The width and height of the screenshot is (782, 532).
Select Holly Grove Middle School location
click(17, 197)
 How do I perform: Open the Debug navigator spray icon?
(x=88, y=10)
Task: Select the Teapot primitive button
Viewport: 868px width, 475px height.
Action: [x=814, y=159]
==*==
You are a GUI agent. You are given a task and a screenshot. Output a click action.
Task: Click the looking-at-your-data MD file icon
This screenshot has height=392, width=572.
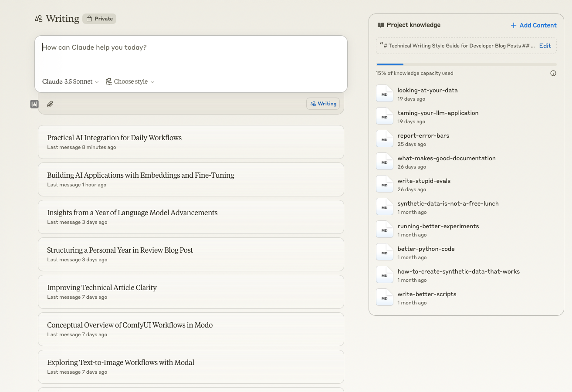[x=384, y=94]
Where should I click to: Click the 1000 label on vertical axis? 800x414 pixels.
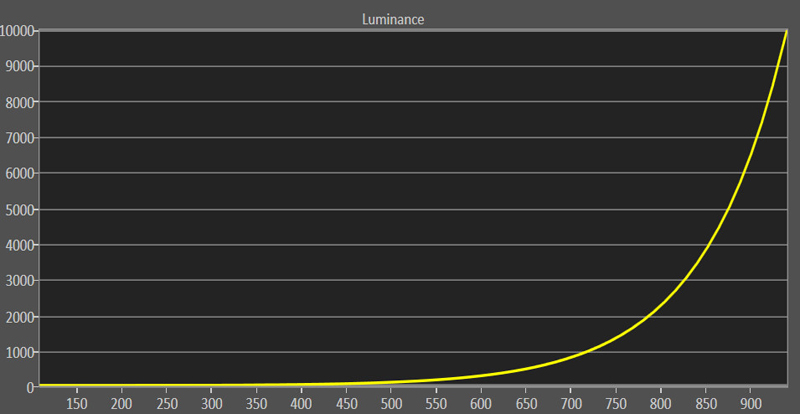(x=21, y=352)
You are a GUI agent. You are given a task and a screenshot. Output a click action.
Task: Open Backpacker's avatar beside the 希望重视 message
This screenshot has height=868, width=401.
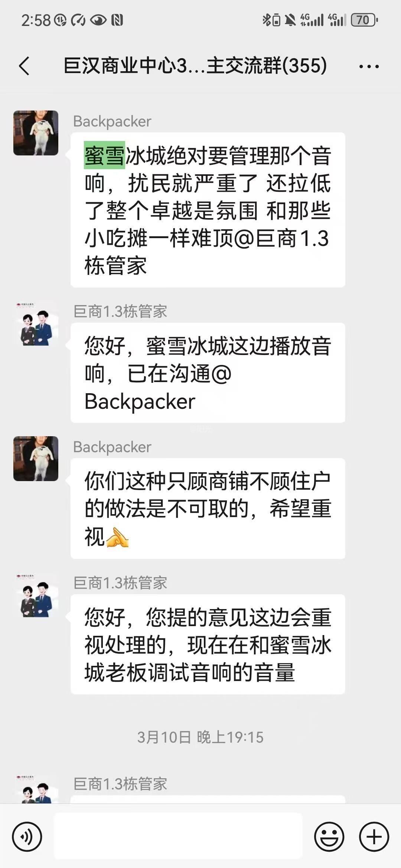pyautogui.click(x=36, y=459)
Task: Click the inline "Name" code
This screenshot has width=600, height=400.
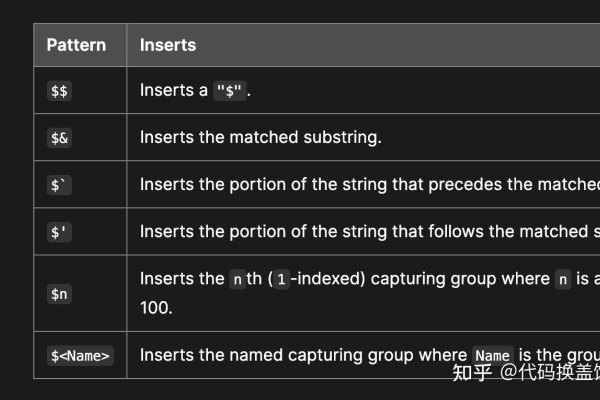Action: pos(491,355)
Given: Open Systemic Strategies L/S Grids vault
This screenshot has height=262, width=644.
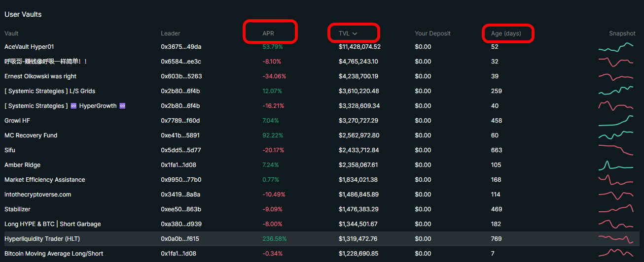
==*==
**TASK STATEMENT:** Copy out the lines from the one containing "The width and" through the one containing "Action: [x=814, y=159]" word for word.

**RESPONSE TO THE EXERCISE:**
The width and height of the screenshot is (782, 532).
Select Holly Grove Middle School location
click(17, 197)
 How do I perform: Open the Debug navigator spray icon?
(x=88, y=10)
Task: Select the Teapot primitive button
Viewport: 868px width, 475px height.
Action: [x=814, y=159]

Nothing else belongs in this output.